Count the lines in the data below that contain the string "width", treating uppercase and lowercase as distinct, and reply with only that number.

**Given entries**
--
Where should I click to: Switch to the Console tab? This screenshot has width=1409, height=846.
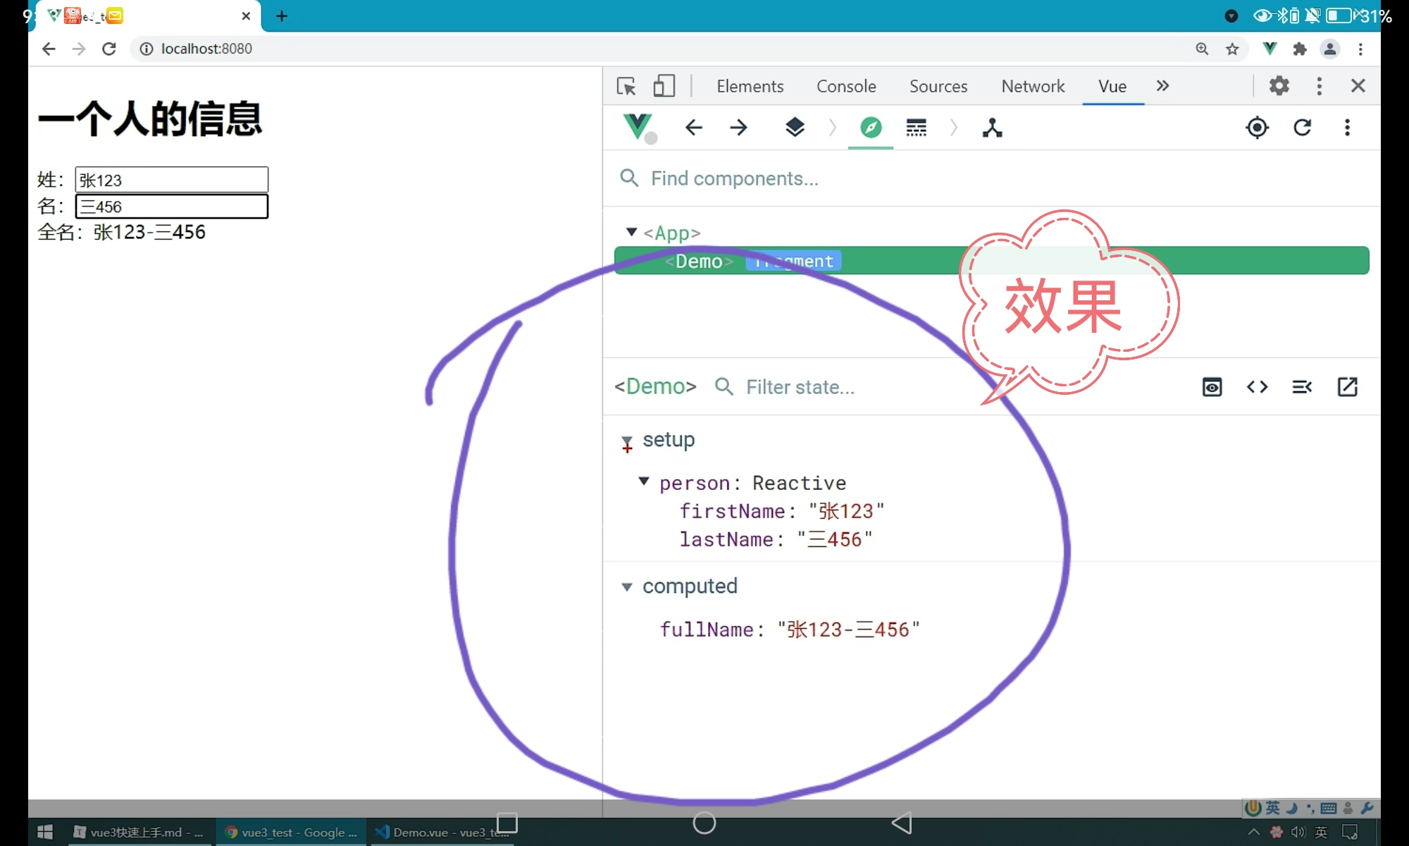(x=846, y=86)
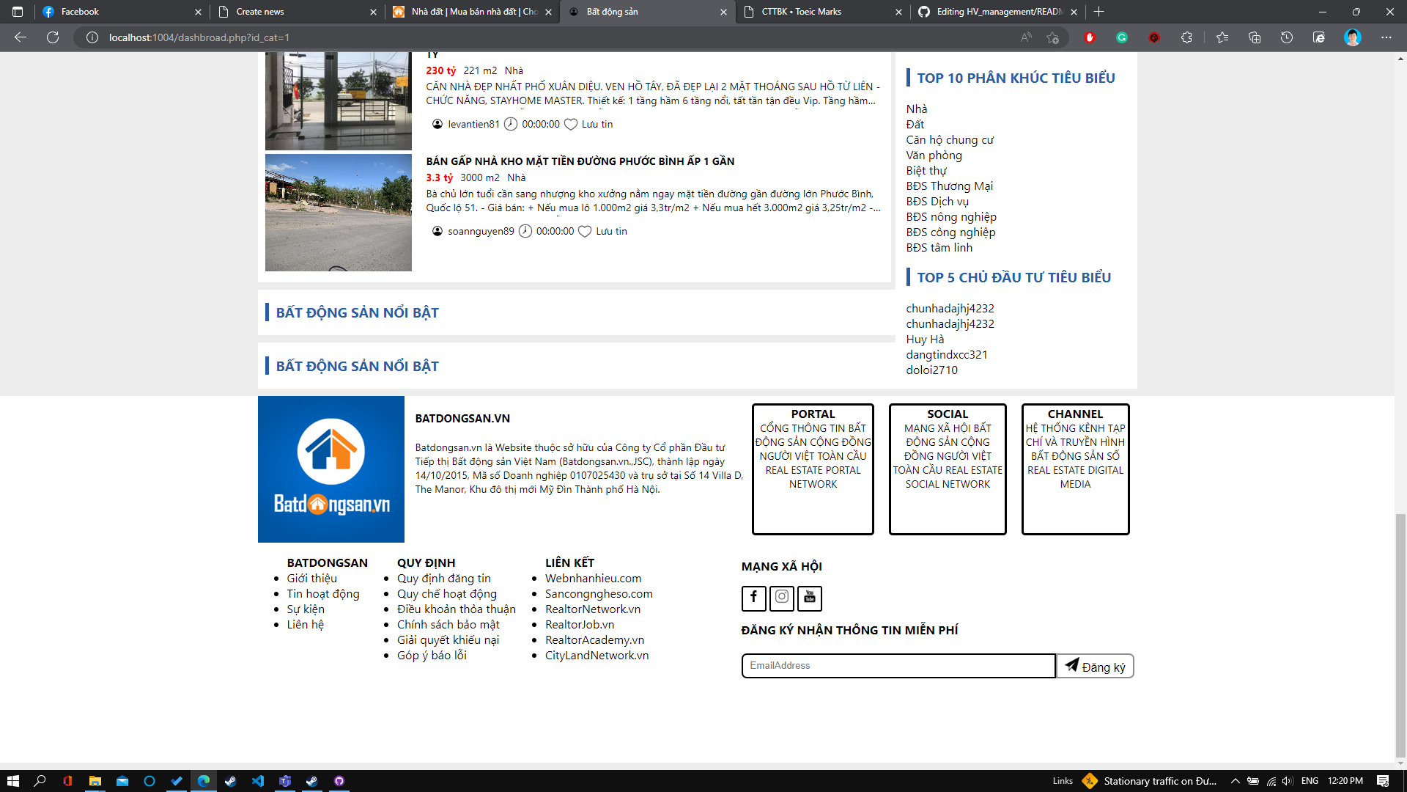Click the YouTube icon in footer

(809, 598)
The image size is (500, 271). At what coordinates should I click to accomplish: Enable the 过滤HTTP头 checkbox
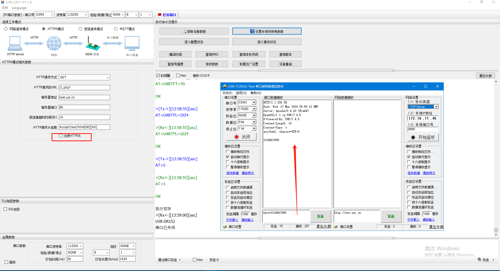(61, 136)
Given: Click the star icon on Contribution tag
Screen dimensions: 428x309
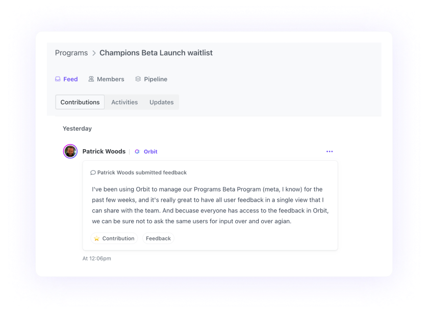Looking at the screenshot, I should pos(97,239).
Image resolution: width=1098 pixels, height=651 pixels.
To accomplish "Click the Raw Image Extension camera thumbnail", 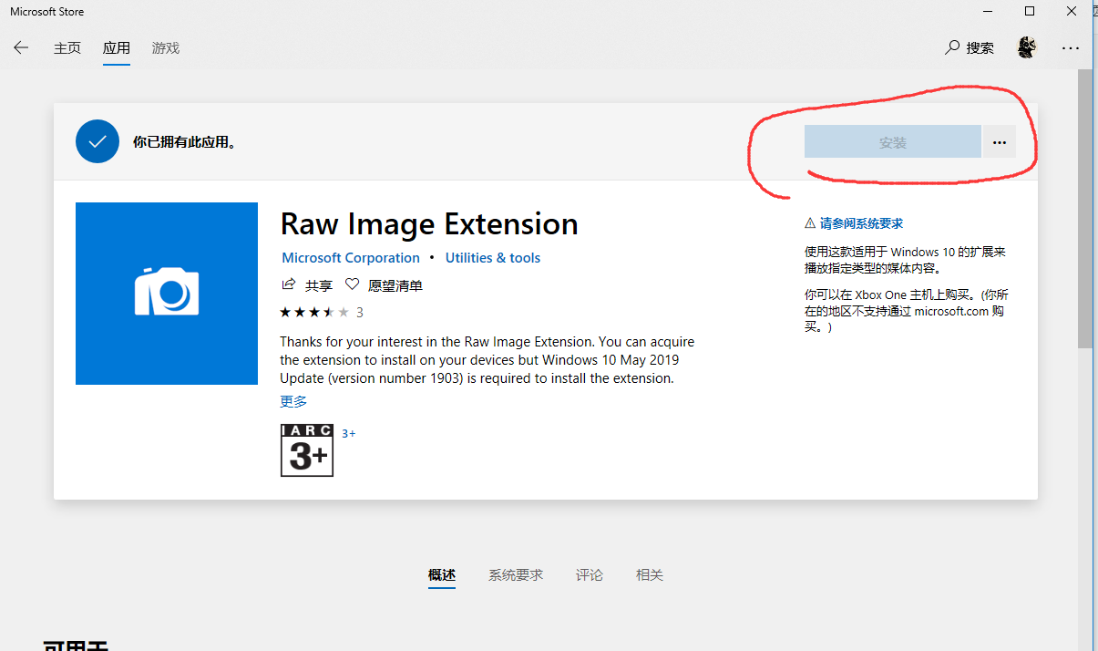I will click(166, 293).
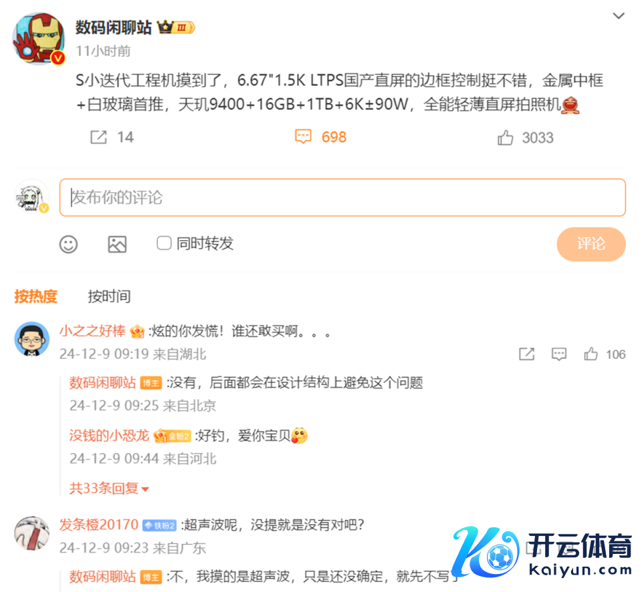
--
**Correct answer**
2